4. The water vapor inversion method based on microwave communication links and regional climate characteristics as claimed in claim 3, characterized in that: The method for inverting attenuation data based on the water vapor inversion model is: A w =0.182fN”(p,T,e,f)L, Among them, A w is the attenuation data, f is the communication frequency of the microwave communication link, p is the air pressure in the rain area, T is the temperature in the rain area, and e is the water vapor density.
5. The water vapor inversion method based on microwave communication links and regional climate characteristics according to claim 1, characterized in that: Methods for identifying multiple similar areas with similar regional climate characteristics to the target area include: Select multiple candidate areas with the same regional climate characteristics as the target area; Perform a first screening of candidate areas based on the similarity of their geographical scope to the target area; Conduct a second screening of candidate areas based on the geographical distance between the candidate areas and the target area; The candidate areas were screened for the third time based on whether there was a rainfall history in the candidate areas, and similar areas were obtained.
6. The water vapor inversion method based on microwave communication links and regional climate characteristics according to claim 1, characterized in that: Methods for expanding regional rainfall data using similar rainfall data include: The regional rainfall data were checked for distribution and the insufficient part was obtained; generating filling data corresponding to the insufficient part based on similar rainfall data; The filling data is placed into the regional rainfall data to complete the data expansion of the regional rainfall data.
7. The water vapor inversion method based on microwave communication links and regional climate characteristics according to claim 6, characterized in that: When there are at least two similar regions, the method for generating filling data corresponding to the insufficient portion based on similar rainfall data includes: determining a matching degree between the similar region and the target region; Weighting similar rainfall data based on the matching degree; Extract the data corresponding to the insufficient part from the weighted similar rainfall data as basic data; The basic data are averaged to obtain the filling data.
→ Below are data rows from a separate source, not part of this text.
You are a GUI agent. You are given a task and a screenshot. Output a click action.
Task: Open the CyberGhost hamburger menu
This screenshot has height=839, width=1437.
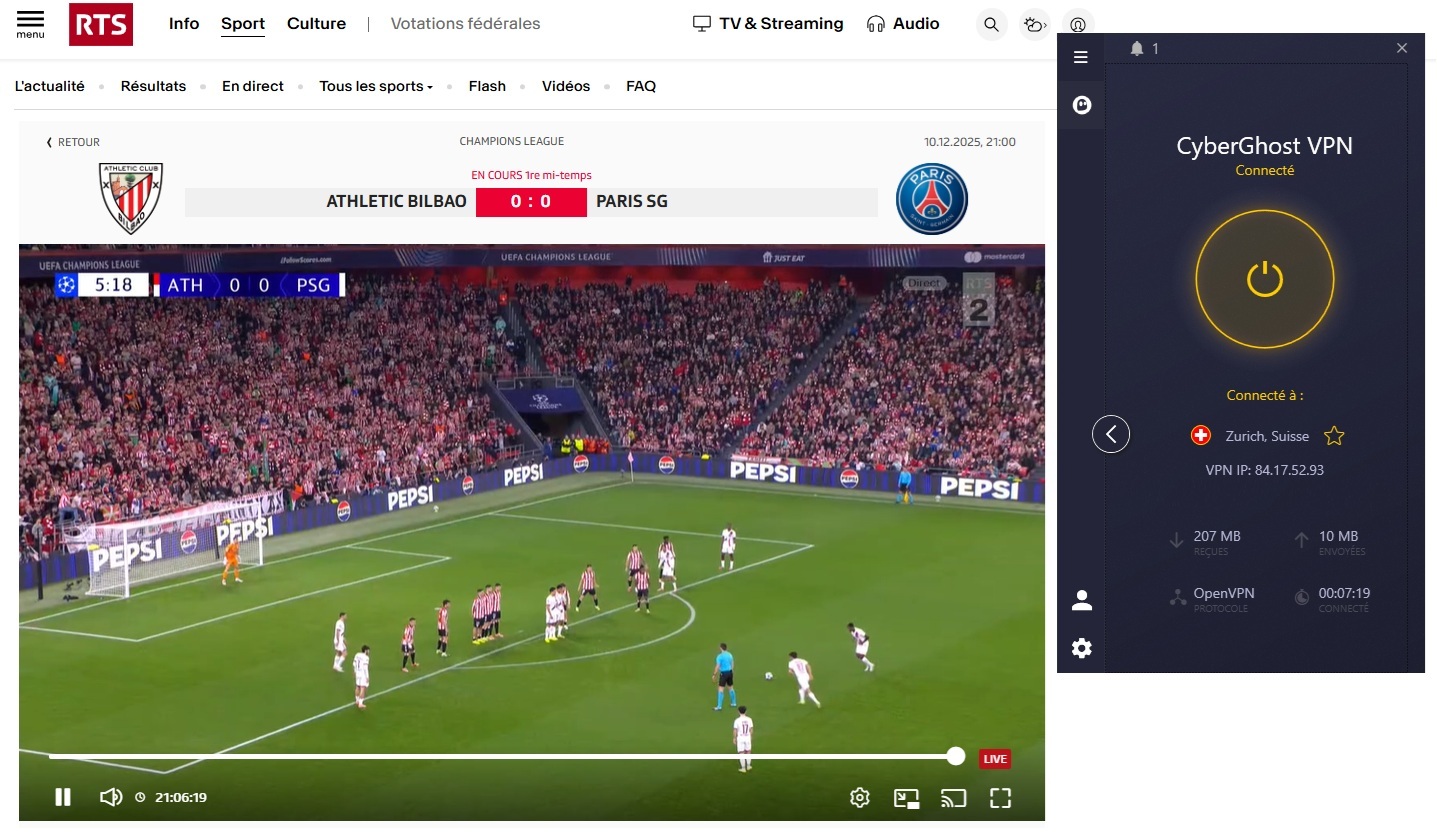[x=1081, y=57]
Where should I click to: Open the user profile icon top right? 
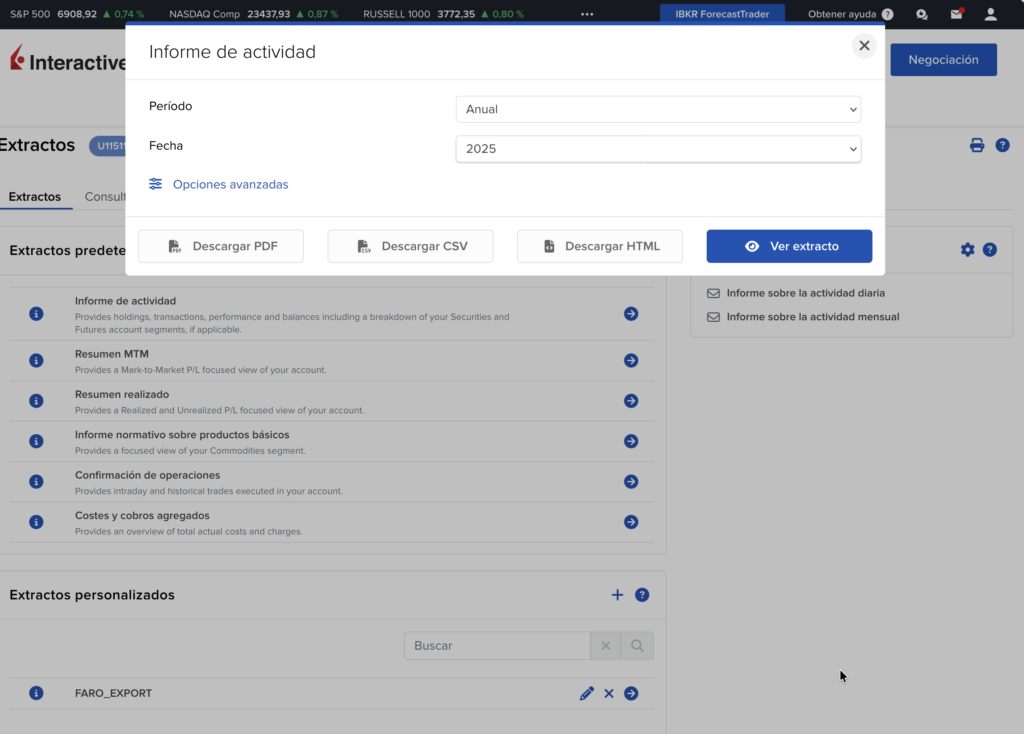[x=991, y=14]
8. A water vapor inversion system based on microwave communication links and regional climate characteristics, characterized in that: include: A microwave communication module, used to establish at least one microwave communication link in the target area; The data acquisition module monitors the attenuation data of all microwave communication links in real time, and obtains the regional rainfall data of the target area in multiple time periods and the similar rainfall data of similar areas in multiple time periods; A data processing module is used to invert the original water vapor data based on the water vapor inversion model and all the attenuation data; The model operation module is used to optimize the original water vapor data using a pre-trained water vapor optimization model corresponding to the target area to obtain optimized water vapor data.